Evinde ve iş yerinde 80'den fazla tespihi bulunduğunu anlatan Bahçıvan, hepsinin kendisi için kıymetli olduğunu belirtip, şöyle konuştu:

"Beni tanıyanlar, çoğunlukla hediye olarak tespih getirir. Ben de sevdiklerime tespih armağan veririm. Kıyafetime uygun olanları alıp, yanımda taşıyorum. Beyaz giyersem beyazı alırım, takılarıma, telefonuma uygun olanları seçer gündelik hayatta da kullanırım.
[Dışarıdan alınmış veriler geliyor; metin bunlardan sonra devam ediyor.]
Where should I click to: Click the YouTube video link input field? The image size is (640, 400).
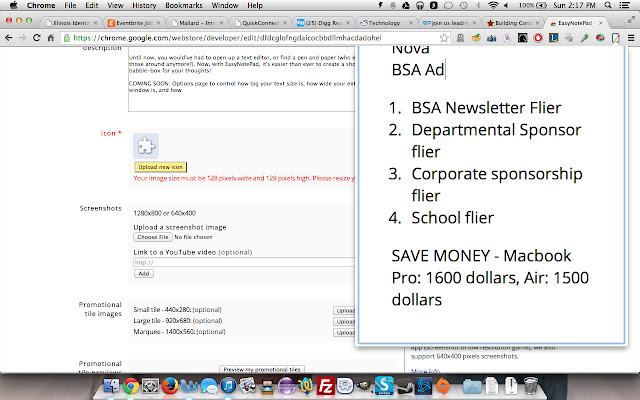244,262
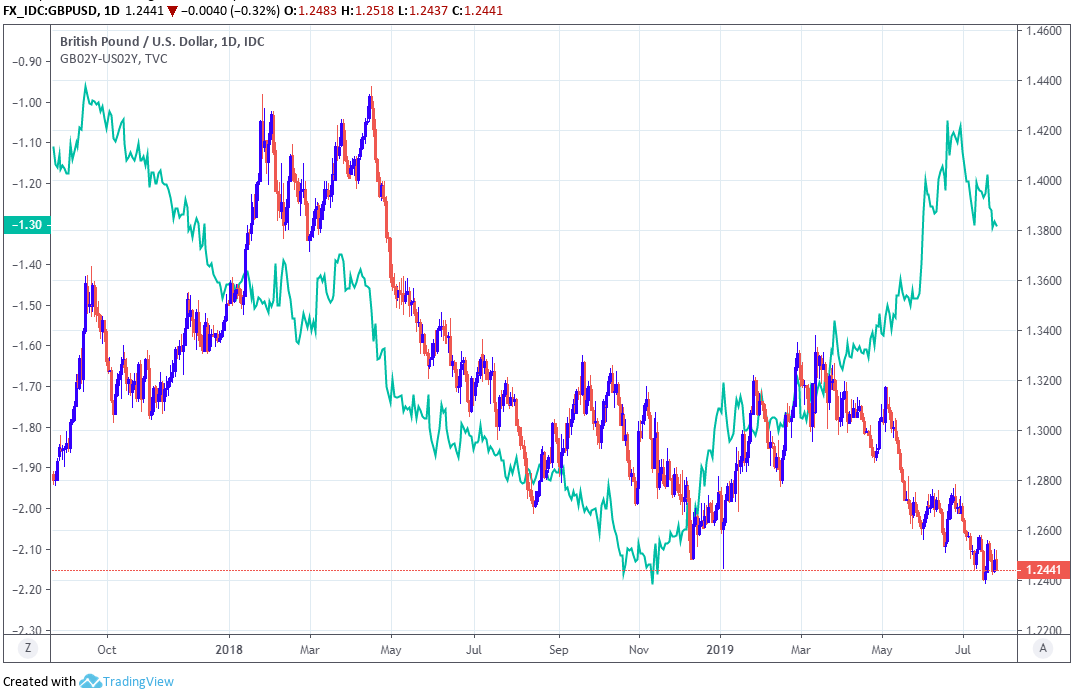Click the 2019 label on the time axis

click(x=721, y=648)
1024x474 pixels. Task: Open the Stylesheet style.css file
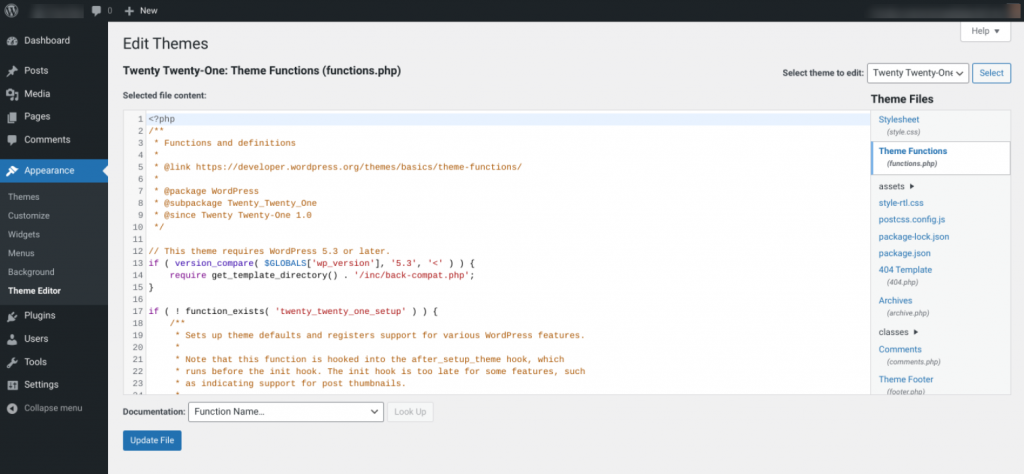[x=898, y=119]
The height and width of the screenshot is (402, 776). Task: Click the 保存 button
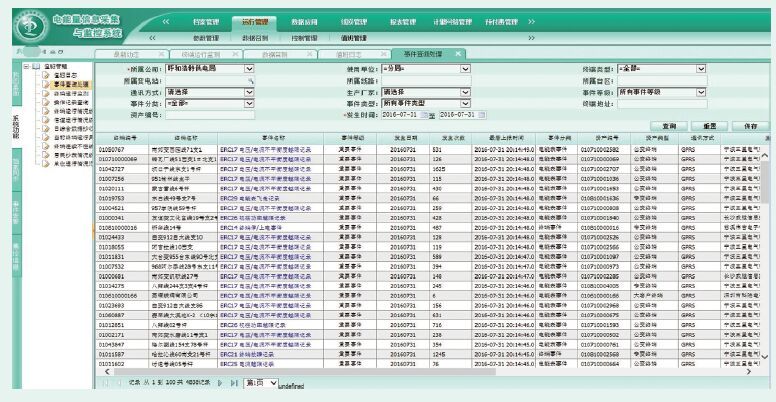click(751, 126)
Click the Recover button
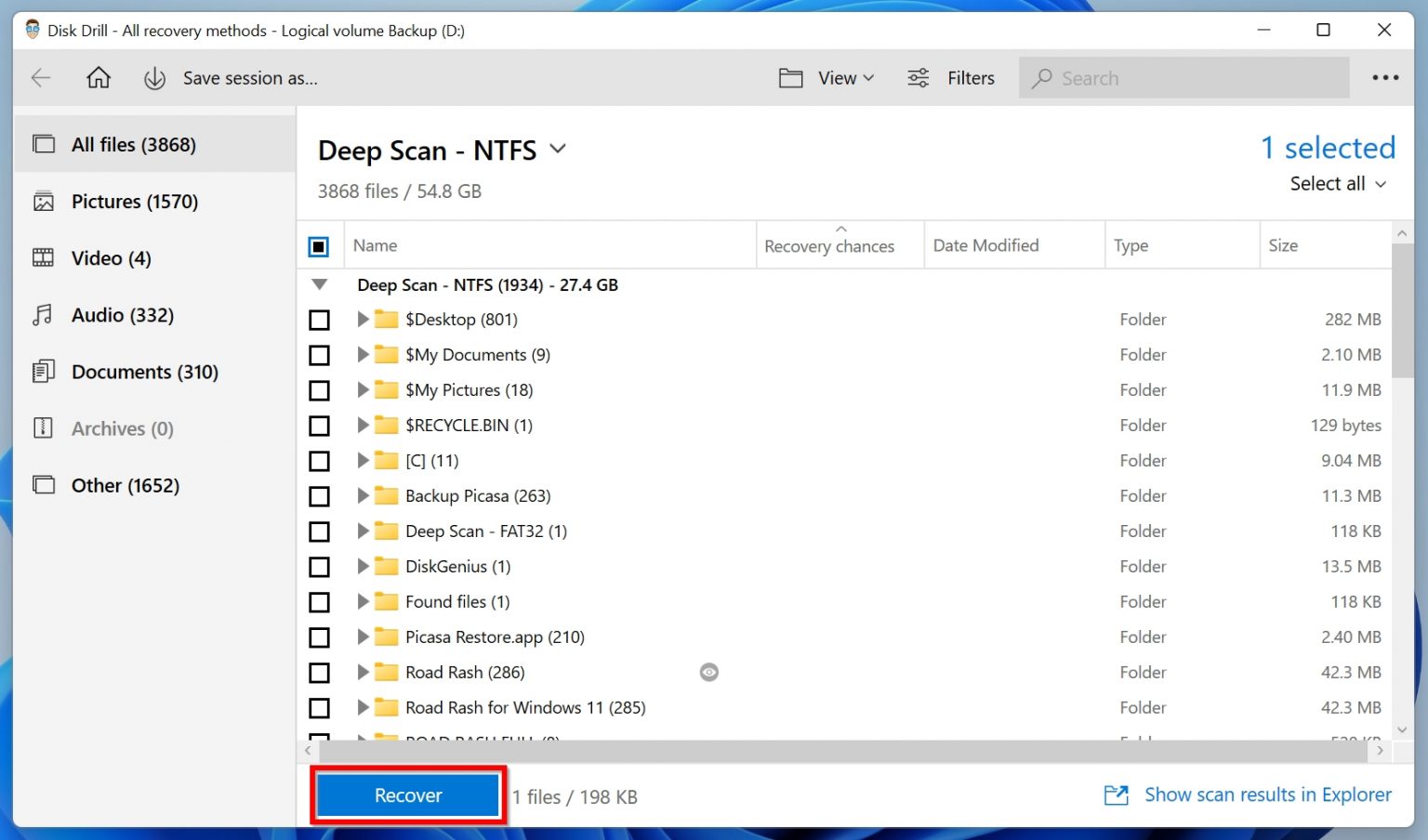 tap(407, 794)
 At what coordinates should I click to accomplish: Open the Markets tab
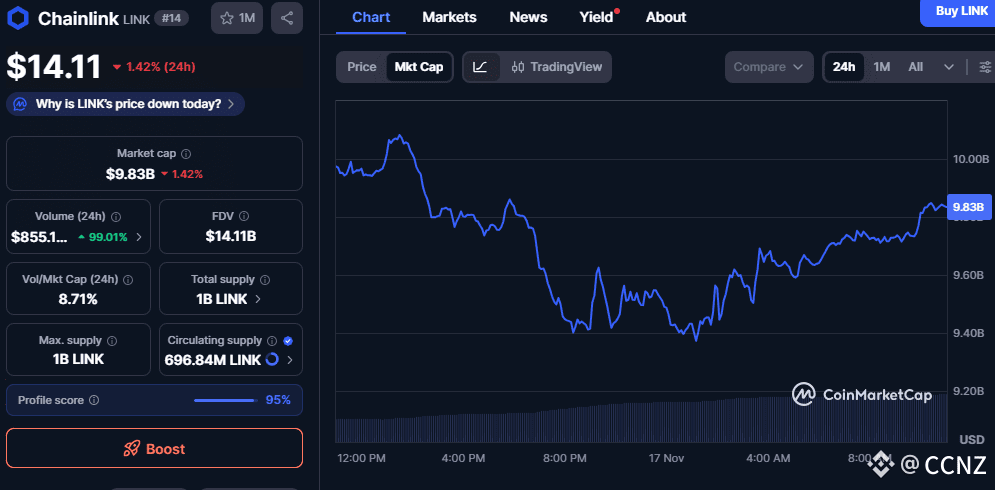pos(449,17)
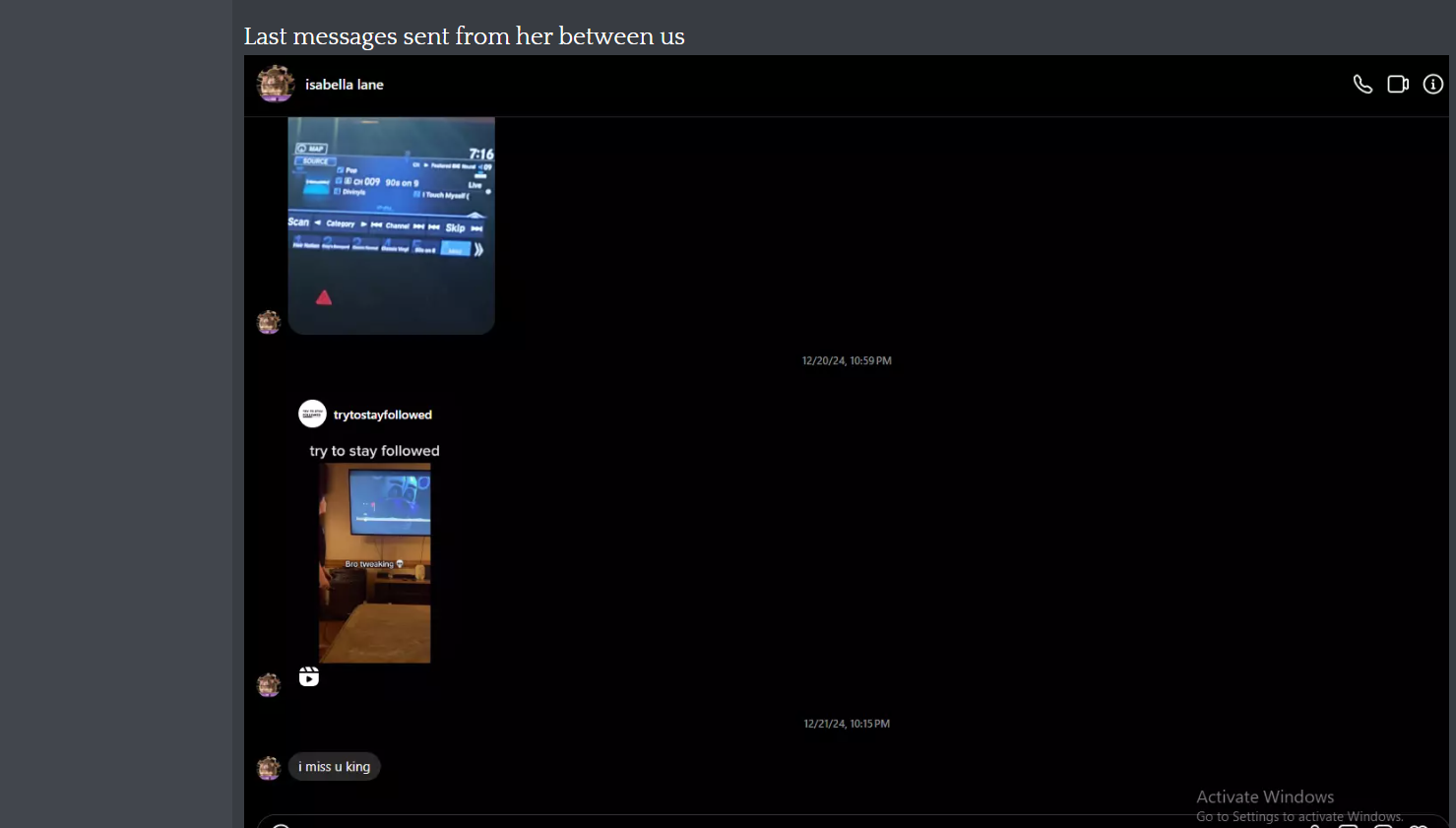Click the avatar beside the shared reel
Viewport: 1456px width, 828px height.
coord(269,684)
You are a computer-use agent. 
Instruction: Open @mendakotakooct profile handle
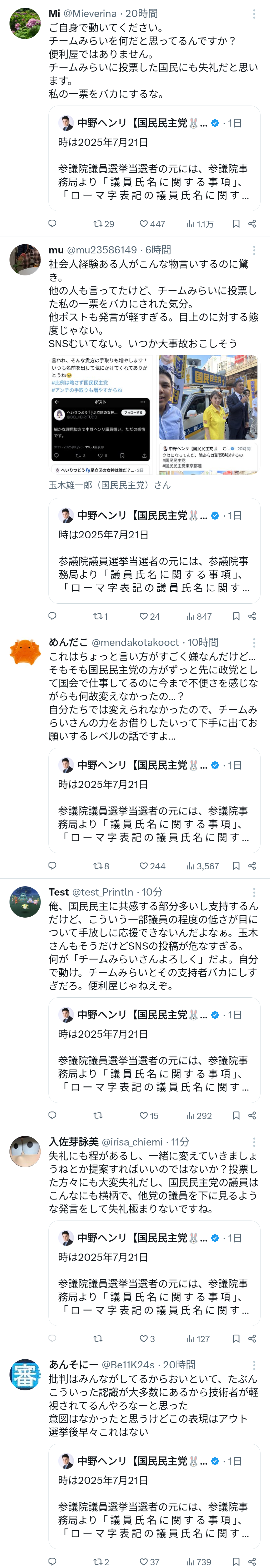(x=135, y=642)
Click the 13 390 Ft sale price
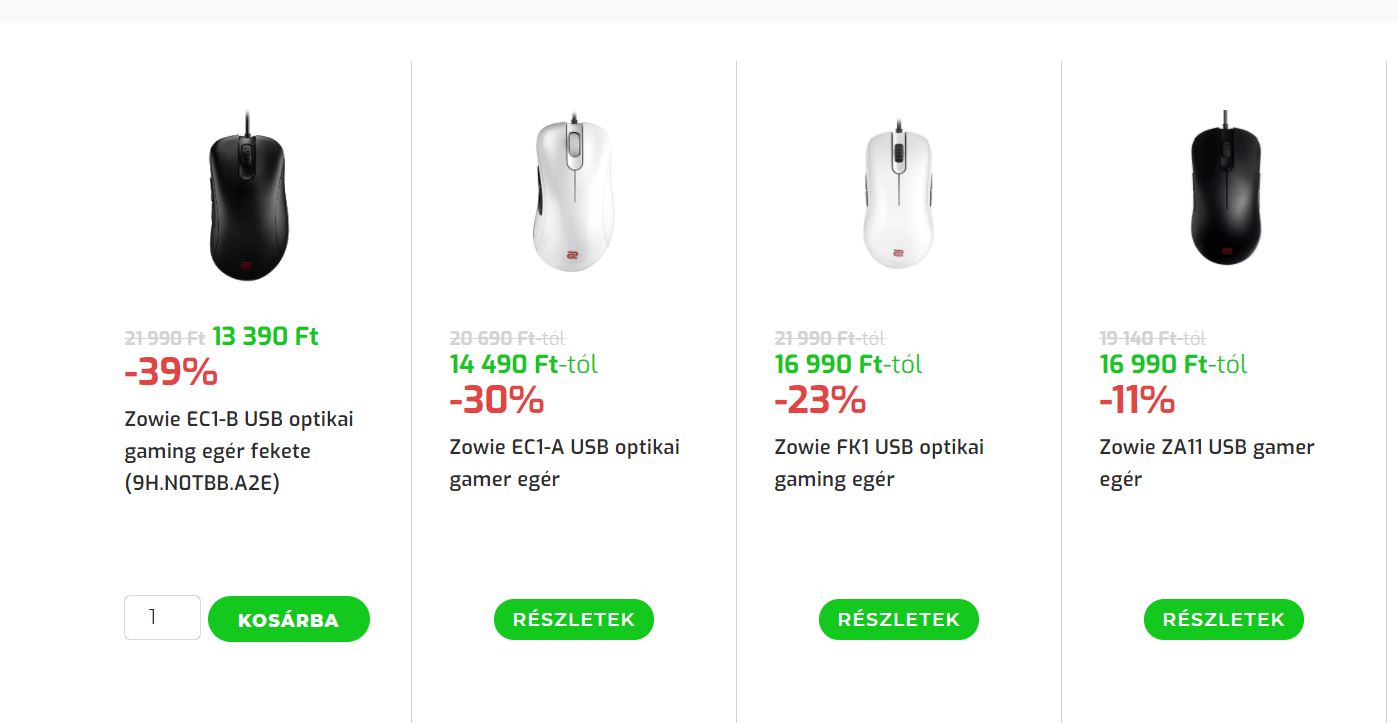This screenshot has height=723, width=1398. [265, 336]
Pandemi sürecinde kuka doğal dezenfektan olduğu için buna yöneldim. Kuka tespihi Osmanlı döneminden bugüne kadar hammaddesi antibakteriyel özellik taşıdığı için dezenfektan şeklinde kullanılıyor. Elimizdeki kötü bakterilerden arındırır ve mikropların ölmesini sağlar."

KOLEKSİYONU DOSTLUKLAR KAZANDIRDI

Koleksiyonunda en özel olanının ilki olduğunu dile getiren Utku Can Bahçıvan, onu kaybetme korkusuyla yanına dahi almadığını ve hep camlı vitrinin içinde sakladığını söyledi. Her birinin manevi değeri olduğunu ifade eden Bahçıvan, şunları anlattı:

"Hepsinin benim için değeri çok fazla. Maddi değeri de 8 ile 10 bin lira arasında değişen tespihlerim var. Kötü alışkanlığım yok. Bu yüzden tespihe harcadığım para bana koymuyor. Bununla deşarj oluyorum. Baltık, damla, kehribar tespihlerim var. Tek tek el işçiliğiyle işlenmiş olanlar var, mavi yeşil dominik diye adlandırılan kehribarlar var. İnci ve Oltu taşı olanlar var. Hemen hemen her yöreden topladım, güzel ve zengin bir koleksiyonum oldu. Ustalar buraya gelip koleksiyonuma bakıyor. Tespihleri çıkarıp sohbetler ediyoruz. Bu sayede güzel dostluklar da geliştirdim."